Online betting sites pegged him as a contender for Paris two years ago, but he was by no means the favourite. It was an honor that such points as Lucky Rebel Sportsbook gave American sensation Sha Curry Richardson a shot as the clear front-runner for 4/11 Hurricane glory. Meanwhile, Alfred was out on 19/4, but he would have spoiled the odds on the grandest stage and two years later he is now trying to reverse that. And this time, she’s definitely the woman to beat.

Then there’s Chad Le Clos, the Commonwealth Games answer to Michael Phelps. Eighteen medals. Seven golds. Four Games — Delhi 2010, Glasgow 2014, Gold Coast 2018, Birmingham 2022 — and Glasgow 2026 will be his fifth. The most decorated Commonwealth Games swimmer of all time and still returns to the Tollcross pool at an age when most elite swimmers have long given up on nostalgia.

What holds a man back when the records are already his? Perhaps only Le Clos himself can fully answer that, but watching him chase medal number nineteen in the same pool where he thrilled crowds twelve years ago has a quality that transcends sport entirely. Eighteen medals. Seven golds. Four Game. Chad Le Clos isn’t done yet.

Medal table predictions

Because Glasgow gave late notice, some landmark events have been cut from the 2026 Games. No shot. No wrestling. Not badminton. No weightlifting. That’s bad news for India, which finished fourth at Birmingham 2022, largely behind those events. Wrestling alone produced 12 medals and weightlifting another 10. Remove them from the program and India’s overall performance plummets.

England will happily move into that vacuum with even greater hopes. They last topped the medals table in this very city 12 years ago, and with their athletics, swimming, gymnastics, boxing and cycling teams representing the widest array of medal-winning athletes at these Games, they will be looking to top the table again at their biggest rivals.

But in the last two games, it was the Australians who ran to glory. They topped the table at Birmingham 2022 with a total of 178 medals and remain fiercely competitive both in the pool and on the track. Expect them to put England on top, especially in swimming and cycling. And with their athletes highly motivated after the host debacle in Victoria, don’t be surprised to see them round out the three-peat medal table this summer.

Where can I watch the 2026 Commonwealth Games?

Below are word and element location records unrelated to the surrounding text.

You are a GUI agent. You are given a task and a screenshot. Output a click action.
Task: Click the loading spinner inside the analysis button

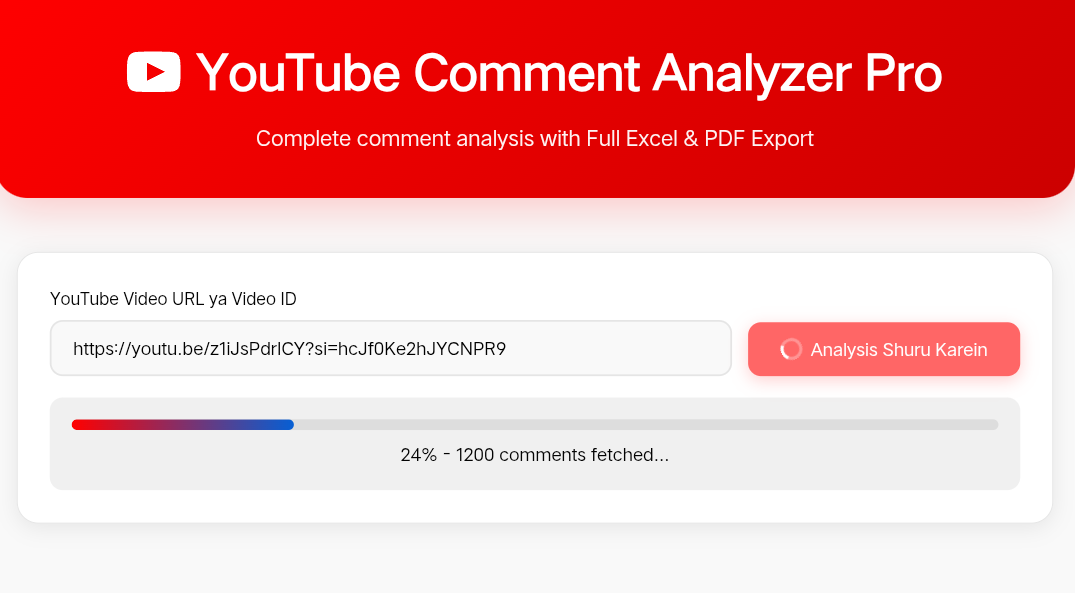(790, 349)
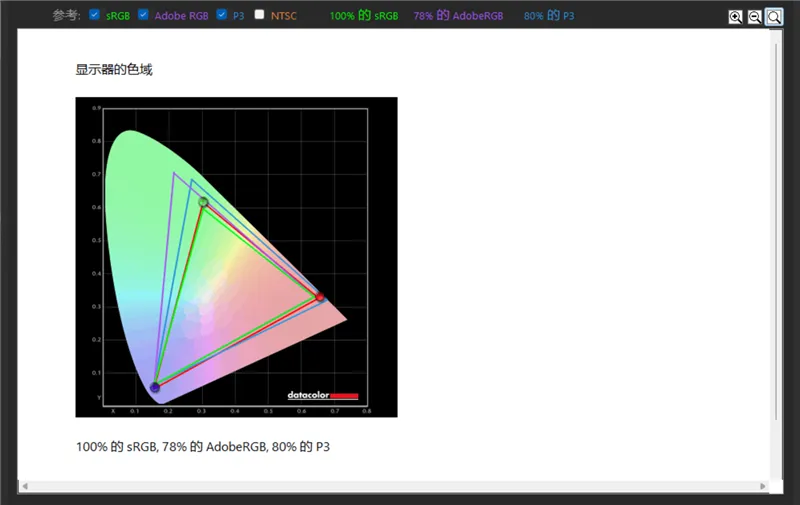
Task: Click the purple "78% 的 AdobeRGB" toolbar label
Action: [459, 16]
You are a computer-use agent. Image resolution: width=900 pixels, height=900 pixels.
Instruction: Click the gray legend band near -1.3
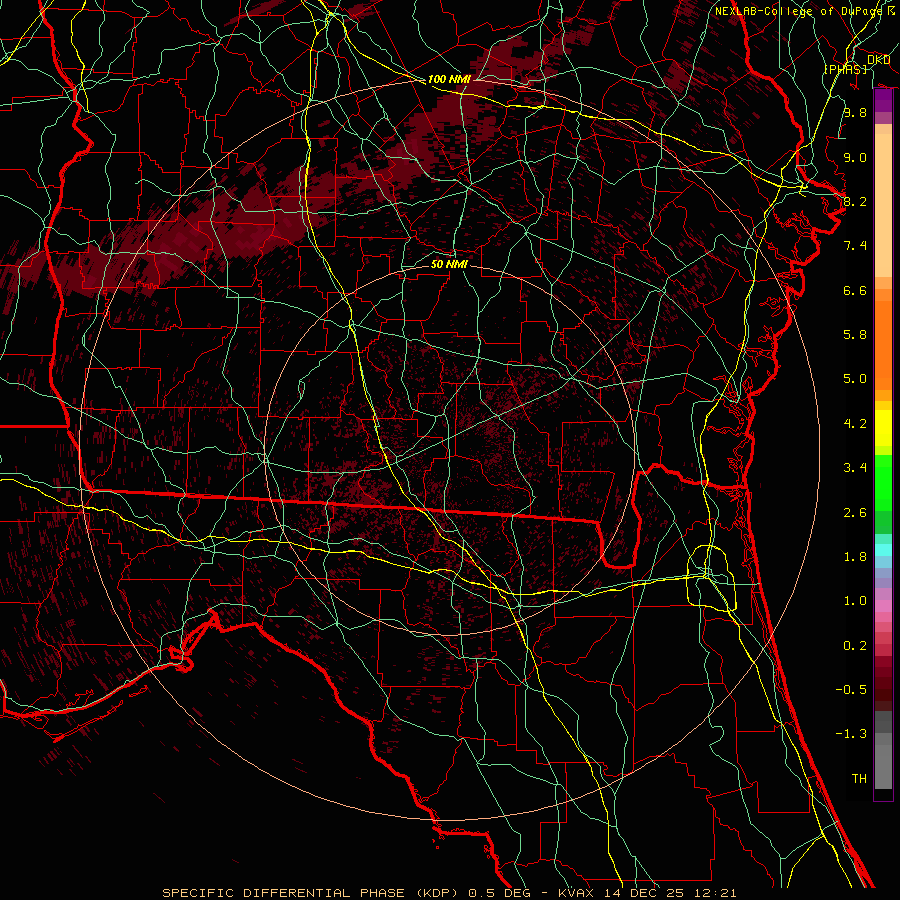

The BBC has broadcast every Commonwealth Games since 1954. Generations of British families have watched Daley Thompson, Denise Lewis and Chris Ho through those unique glasses. Seventy-two unbroken years. Now TNT Sports, Warner Bros. Discovery has ended its operations Bidding them for live rights to Glasgow 2026The BBC has publicly confirmed that it was “unable to meet” the financial terms on the table.

Under the protected listed events provisions of the Broadcasting Act, the BBC retains the right to negotiate secondary coverage, meaning that important broadcast events and some live access must remain available to viewers who are unwilling or unable to subscribe. Whether that guarantee provides real coverage or comfort clips remains to be seen. What is not negotiable is the reality. For the first time in 72 years, a subscription is required to watch Glasgow 2026 live. What is lost is continuity. What can be achieved – production resources, coverage hours, platform innovation – TNT Sports must now prove.

Glasgow stepped up when the Commonwealth Games needed saving, and everything about its design suggests that the rescue will be something remarkable. Julien Alfred arrives in Glasgow as the woman who made an entire island in Paris weep for joy; does he go under 10.70 in the Scottish atmosphere is the sprint question of the year. Chad Le Clos is once again swimming improbably and magnificently in pursuit of a legacy that is already his own. England and Australia will battle it out for the top of the table for 11 days. And the TNT Sports deal has British viewers asking whether the value of live streaming outweighs 72 years of institutional habit.